Of course, also the accuracy of self-reported physical activity can be discussed as that may be subject to reporting bias with both under-and over-estimation of physical activity. However, the present questionnaire has been tested against objective measures among Swedish women and is considered to be valid [13].

About one half of the present RA women displayed dyslipidemia, [6, 7, 30], and in the lowest quartile of total physical activity they had significantly lower levels of HDL, Apo A1, anti-PC and higher levels of insulin than those in the highest quartile. These findings in patients with low physical activity are all pro-atherogenic and very interesting in the context of cardiovascular disease in RA.

Anti-PC are natural antibodies, which are suggested to play a role in atherogenesis and chronic inflammation. Phosphorylcholine (PC) is a major ligand in oxLDL, exposed on platelet activating factor (PAF)-like phospholipids, which promote inflammation [31]. Levels of anti-PC are inversely associated with development of atherosclerosis in patients with established hypertension [32]. Further, low levels of anti-PC are associated with an increased risk of development of CVD [33].

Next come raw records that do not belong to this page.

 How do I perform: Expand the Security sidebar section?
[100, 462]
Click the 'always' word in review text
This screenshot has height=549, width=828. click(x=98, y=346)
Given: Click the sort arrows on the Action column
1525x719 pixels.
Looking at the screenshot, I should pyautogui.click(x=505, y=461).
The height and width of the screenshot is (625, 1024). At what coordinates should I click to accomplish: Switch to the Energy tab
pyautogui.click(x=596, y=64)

In RA anti- PC has not been studied in relation to CVD, but we have recently shown that the levels of anti-PC in serum increased in RA patients when changing from a normal western diet to a gluten-free vegan diet [34] and that patients on a mediterranean like diet had higher levels of anti-PC than those on a normal western diet [35].

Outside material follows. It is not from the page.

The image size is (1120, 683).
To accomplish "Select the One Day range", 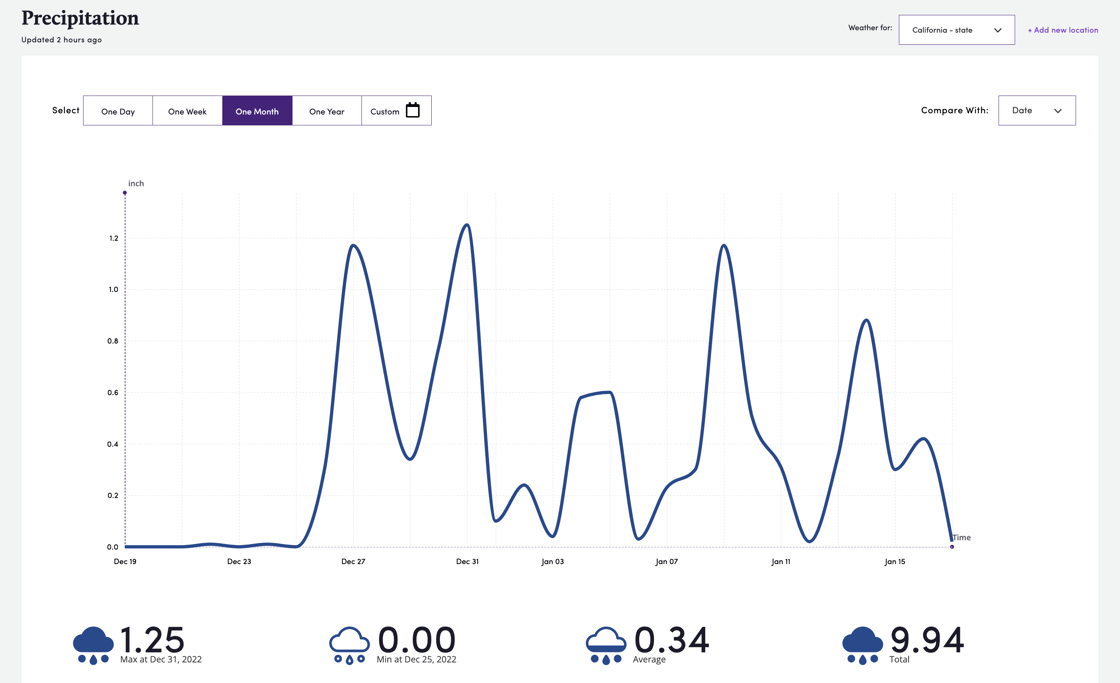I will pos(118,111).
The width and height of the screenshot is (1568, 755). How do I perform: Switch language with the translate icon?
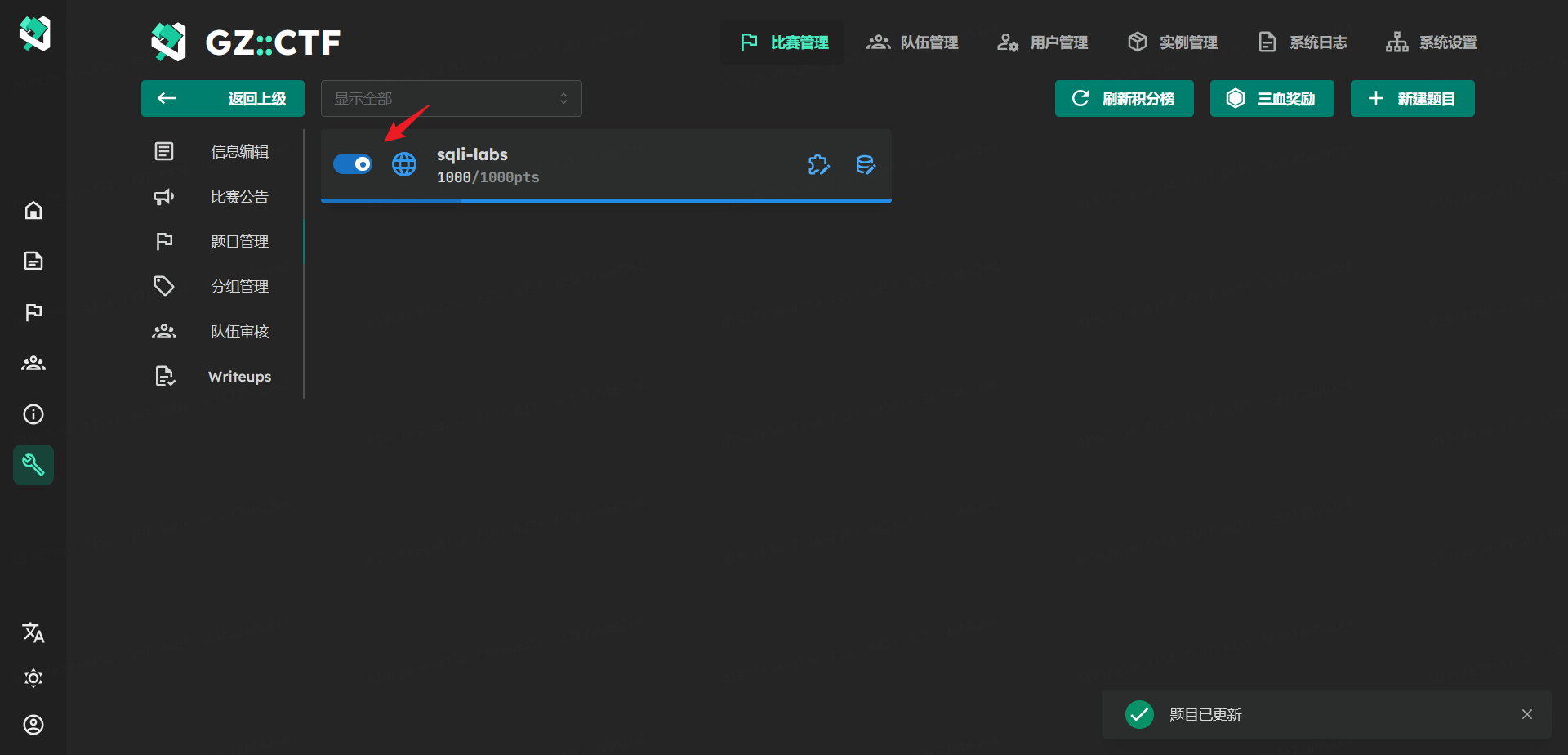(33, 632)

The total dietary intake did not differ between patients in the lowest and those in the highest quartile of total physical activity, in line with the earlier reported non-association between total dietary intake and body composition [4]. However, the patients with the lowest level of total physical activity consumed significantly more SFAs, which could be a reflection of a less healthy lifestyle. The intake of SFAs also correlated positively with levels oxLDL, which is interesting as LDL oxidation probably has an important role in the pathogenesis of atherosclerosis [36].

Low physical activity and high dietary intake of SFA were thus associated with lipid cardiovascular risk factors differently; low physical activity with low HDL, Apo A1, anti-PC as well as high insulin levels, and high dietary intake of SFA with high oxLDL.

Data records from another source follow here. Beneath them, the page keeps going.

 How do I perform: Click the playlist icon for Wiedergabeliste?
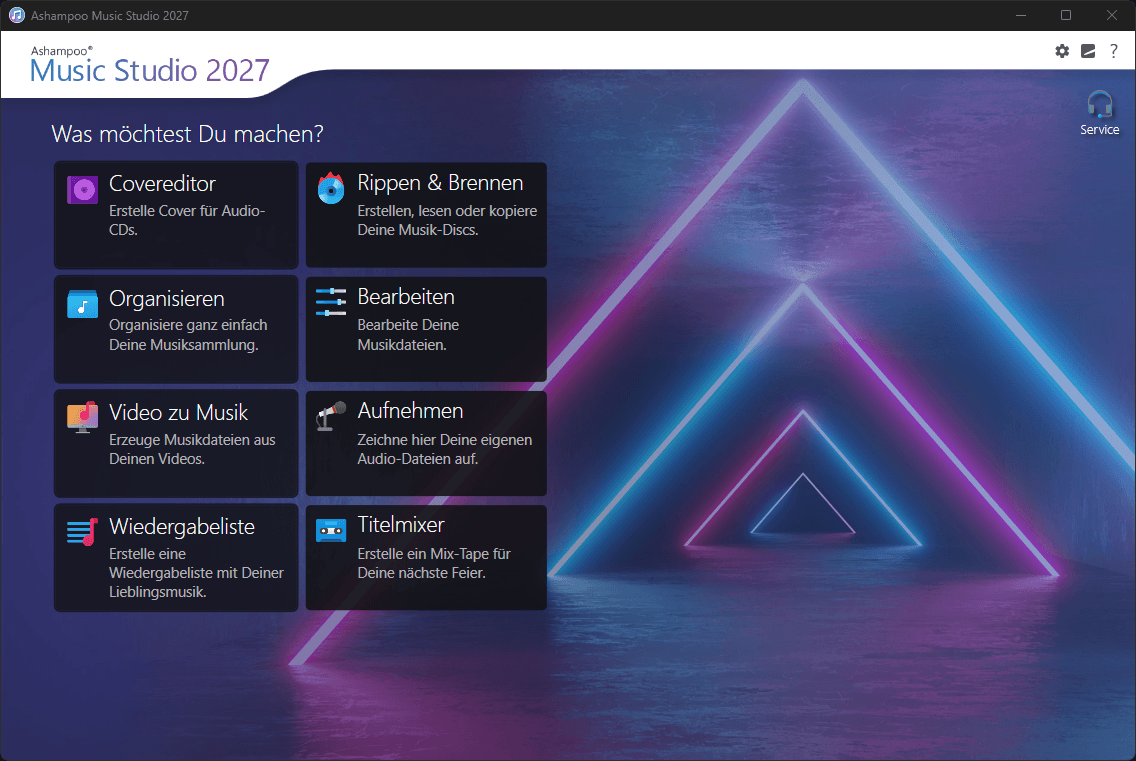pos(83,532)
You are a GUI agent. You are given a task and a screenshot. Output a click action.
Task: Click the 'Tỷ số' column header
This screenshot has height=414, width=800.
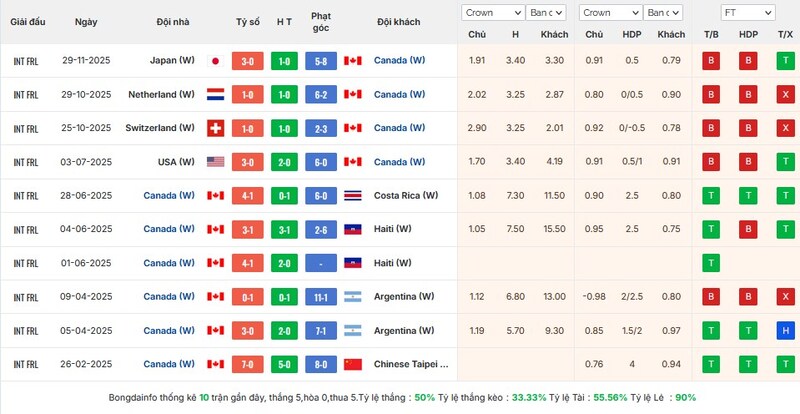point(249,21)
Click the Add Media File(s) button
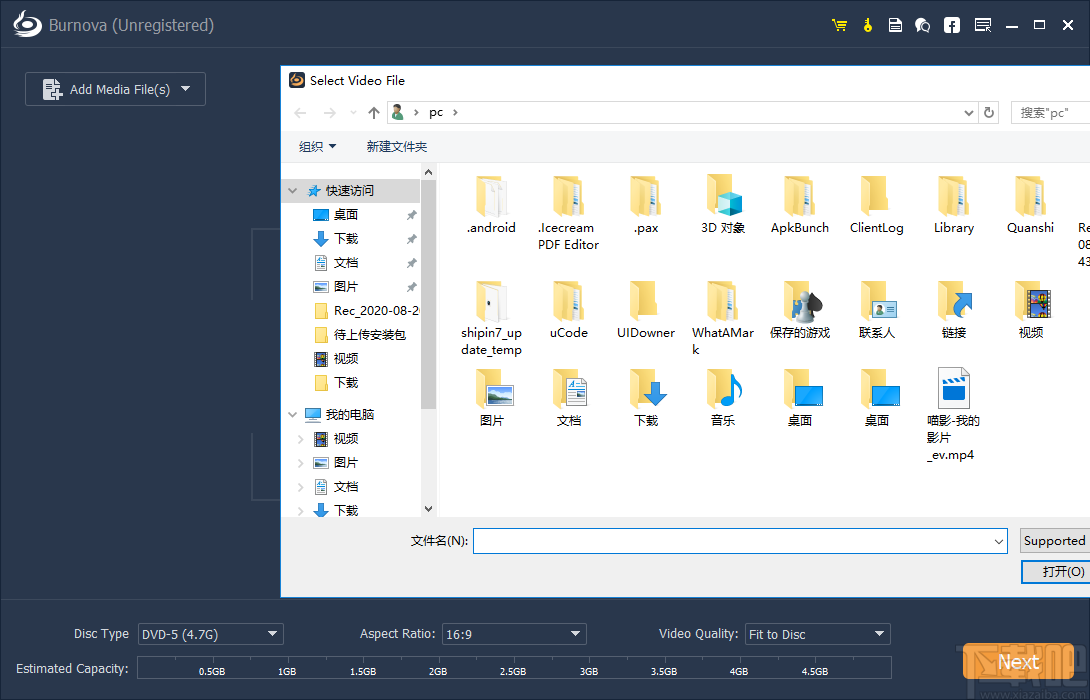The image size is (1090, 700). 115,89
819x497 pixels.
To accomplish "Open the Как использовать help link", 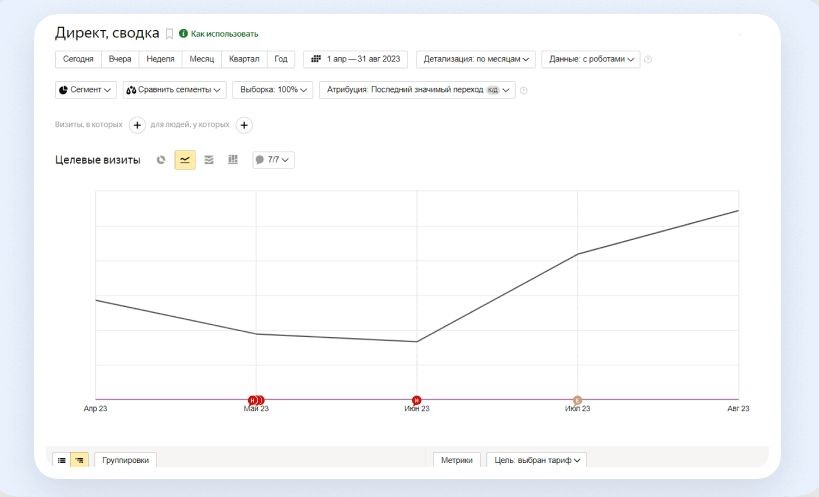I will click(x=218, y=34).
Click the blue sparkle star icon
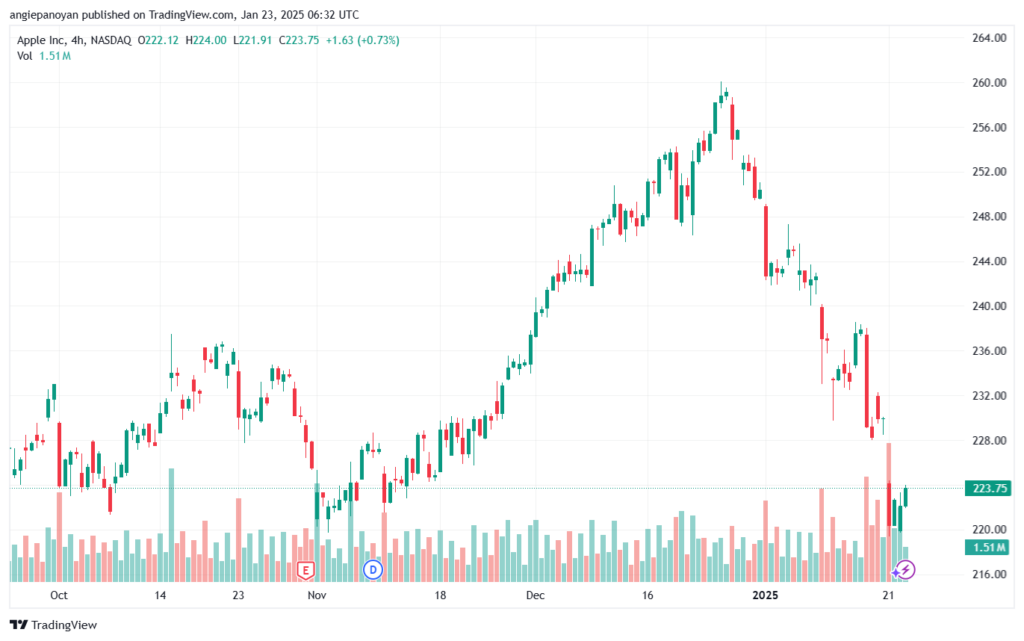1024x641 pixels. (x=895, y=572)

The impact of low long-term physical activity on risk factors for CVD in RA has not been studied earlier. That this interaction has clinical implications is though shown in the general population as Swedish women with low total physical activity (≤ 35 MET h/day) have a 3.22 times increased mortality compared with the active women (> 50 MET h/day) [37].

Higher habitual intakes of SFA are independently associated with increased atherosclerosis [38], consequences that would encourage the physician to recommend the RA patient to decrease the consumption of SFAs in the prevention of cardiovascular diseases.

The limitations of the current study should be acknowledged. The cross-sectional design and small size of our study limits the ability to ascribe causal relationships to the associations detected. Cross-sectional studies only provide a 'snapshot' of the outcome and the characteristics associated with it at a specific point in time. However, the instruments for analysing physical activity and dietary intake were chosen to meassure the whole previous year.

Conclusions

In summary this study shows that in relatively obese women with RA low level of total physical activity displayed significantly lower levels of HDL, ApoA1, the atheroprotective anti-PC and significantly higher levels of insulin than in those with higher physical activity. These women also consumed significantly more SFAs than those who were more active, a diet associated with high oxLDL. Despite these findings the extent of physical activity was not associated with the amount of body fat. Thus, physical inactivity seems to have greater impact on risk factors for CVD other than fat mass in patients with RA.